▶ ACTION ITEM
Every line from the line containing "Screen dimensions: 600x286" through the final line below must be returned exactly, and no other line.

▶ RECORDS FOR THIS EXERCISE
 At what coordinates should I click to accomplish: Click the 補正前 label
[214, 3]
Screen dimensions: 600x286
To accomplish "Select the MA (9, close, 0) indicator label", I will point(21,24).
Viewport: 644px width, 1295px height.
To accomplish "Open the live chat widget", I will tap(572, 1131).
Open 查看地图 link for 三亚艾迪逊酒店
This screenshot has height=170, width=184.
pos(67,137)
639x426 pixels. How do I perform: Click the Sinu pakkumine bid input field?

▶ RESPONSE
Screen dimensions: 600x286
To accomplish "Select the MA (9, close, 0) indicator label", I will point(21,24).
Viewport: 644px width, 1295px height.
To accomplish "Open the live chat widget", I will tap(572, 1131).
Open 查看地图 link for 三亚艾迪逊酒店
This screenshot has height=170, width=184.
pos(67,137)
639x426 pixels. How do I perform: Click the Sinu pakkumine bid input field?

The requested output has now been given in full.